AutoCSV Profiler Suite

Multi-environment CSV data analysis orchestrator with isolated profiling engines

AutoCSV Profiler Suite resolves dependency conflicts in data science through a multi-environment architecture that isolates profiling engines while providing a unified interface.

Overview

AutoCSV Profiler Suite is a multi-environment CSV data analysis orchestrator that solves dependency conflicts between profiling engines through isolated conda environments. The system provides a unified interface while running YData Profiling, SweetViz, DataPrep, and custom statistical analysis in separate environments to prevent package version conflicts

Problem Statement

Data science projects face dependency conflicts between profiling engines and statistical libraries. This project uses isolated conda environments to prevent conflicts while maintaining functionality.

Key Features

Dependency Conflict Resolution: Three specialized conda environments plus base environment prevent library conflicts
Multiple Profiling Engines: YData Profiling, SweetViz, DataPrep, and custom statistical analysis
Memory Management: Chunking for large files with 1GB default limit
Interface: Console interface with progress tracking and error handling
Lazy Loading: Engines load only when needed for performance
Degradation: Continues working even with partial engine availability
Cross-Platform Support: Windows, Linux, macOS with conda environment isolation

Architecture and dependency details: Architecture Guide

Demo Interactive demonstration of the complete analysis workflow from setup to results

Start Guide

Prerequisites

Anaconda or Miniconda
Python 3.10 or higher
At least 3GB free disk space (2GB for conda environments, 1GB for data/outputs)

Setup Steps

Complete installation instructions: Installation Guide

Quick setup:

# 1. Clone and navigate
git clone https://github.com/dhaneshbb/autocsv-profiler-suite.git
cd autocsv-profiler-suite

# 2. Install requirements and setup environments
pip install -r requirements.txt
python bin/setup_environments.py create --parallel

Run analysis:

First, explore available analysis options:

python bin/run_analysis.py --help

Then start the interactive analysis:

python bin/run_analysis.py

Analysis Command Options:

Interactive Welcome Interface:

The interface provides file selection, delimiter detection, and engine selection:

Choose Analysis Engines:

All Reports Generated Successfully:

Setup guide: Installation Guide | Issues: Troubleshooting Guide

Architecture & Requirements

System Diagram

graph TD
    A[User Interface] --> B[Main Orchestrator]
    B --> C[Base Environment<br/>Python 3.10+]
    C --> D[Environment Manager]
    D --> E[Main Environment<br/>Python 3.11]
    D --> F[Profiling Environment<br/>Python 3.10]
    D --> G[DataPrep Environment<br/>Python 3.10]

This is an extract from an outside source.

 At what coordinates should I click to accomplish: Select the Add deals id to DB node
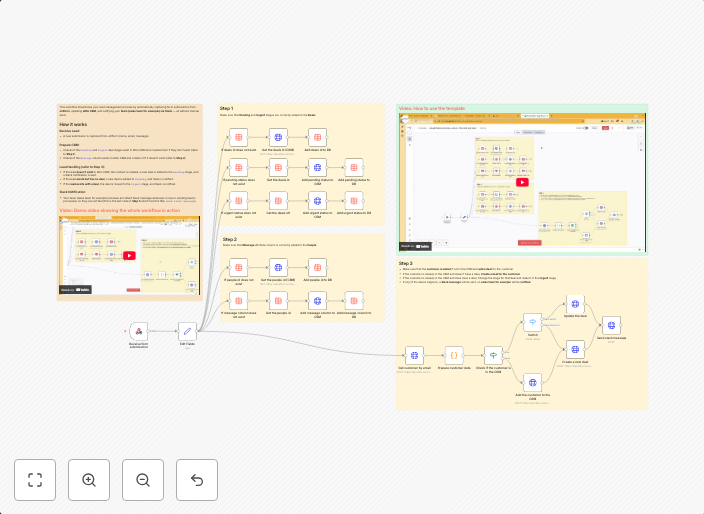click(x=316, y=135)
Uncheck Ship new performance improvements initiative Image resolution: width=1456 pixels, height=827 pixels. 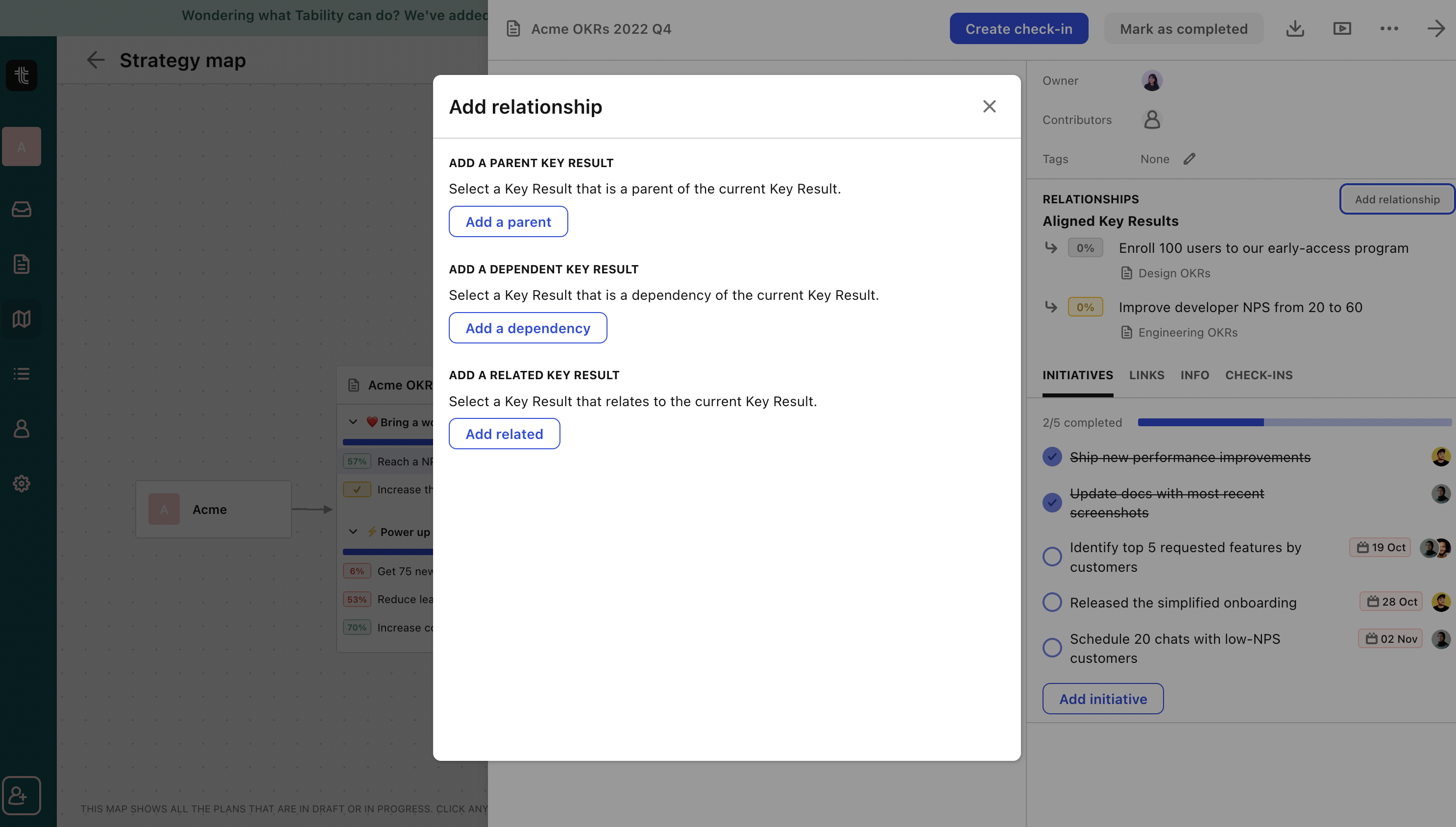pos(1052,457)

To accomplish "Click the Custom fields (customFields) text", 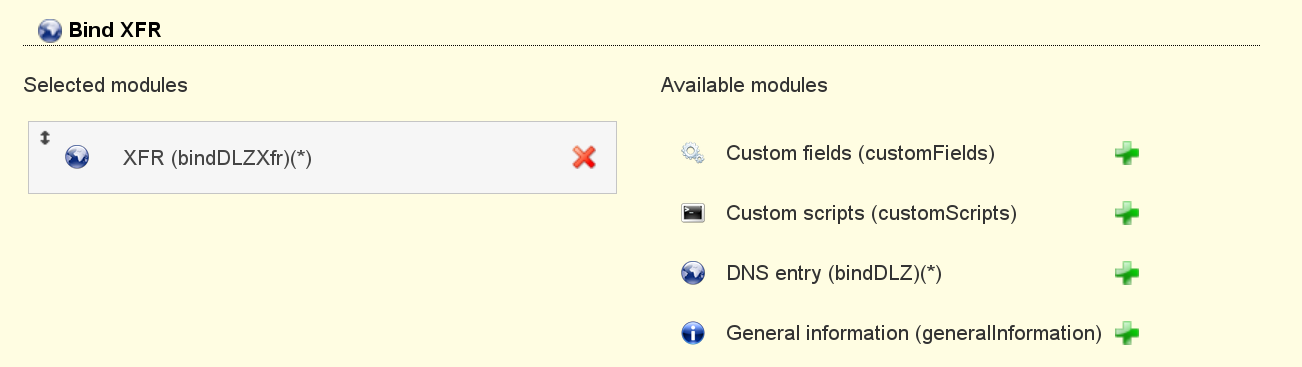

    E --> H[Statistical Analysis<br/>numpy 2.2.6,
scipy 1.13.1]
    F --> I[YData Profiling<br/>numpy <2.2]
    F --> J[SweetViz<br/>legacy pandas]
    G --> K[DataPrep Engine<br/>pandas 1.5.3]

    H --> L[Analysis Reports]
    I --> L
    J --> L
    K --> L

Architecture details: Architecture Guide

Summary: Multi-environment conda architecture resolves dependency conflicts between profiling engines. Requires conda, Python 3.10+, and 3GB free disk space.

Usage Examples

Interactive Mode

python bin/run_analysis.py

Interactive mode includes:

File selection with validation
Delimiter detection (with manual override)
Engine selection based on availability
Progress monitoring with updates
Result summary and output locations

Direct Command Line

# Analyze specific file directly
python bin/run_analysis.py path/to/data.csv

# Debug mode with detailed output
python bin/run_analysis.py --debug

# Direct analysis with debug mode
python bin/run_analysis.py path/to/data.csv --debug

Command options documentation available in Quick Start Guide above.

Programmatic Usage

Command-line interface usage for reliable multi-environment support:

# Interactive mode (recommended) - guides through file selection
python bin/run_analysis.py

# Direct file analysis
python bin/run_analysis.py data.csv

# Debug mode for troubleshooting
python bin/run_analysis.py --debug

Python API (requires proper environment setup):

# Note: ImportError may occur in multi-environment setup
# CLI interface recommended for production workflows
try:
    from autocsv_profiler import profile_csv
    report_path = profile_csv("data.csv", "output_directory/")
except ImportError:
    print("Usage: python bin/run_analysis.py data.csv")

Documentation

Getting Started:

Installation Guide - Environment setup instructions
Getting Started Tutorial - Step-by-step walkthrough
User Guide - Reference for daily usage

Technical Reference:

API Documentation - Technical API reference
Architecture Guide - Multi-environment design
Performance Guide - Optimization and benchmarks

Development:

Development Guide - Environment setup and workflow
Design Decisions - Architectural decision records
Troubleshooting Guide - Common issues and solutions

Examples:

Examples Directory - samples
Engine Testing Guide - Engine testing procedures

Contributing

See Contributing Guide for workflow details.

License

MIT License - see LICENSE file. Third-party dependencies have various licenses - see NOTICE for details.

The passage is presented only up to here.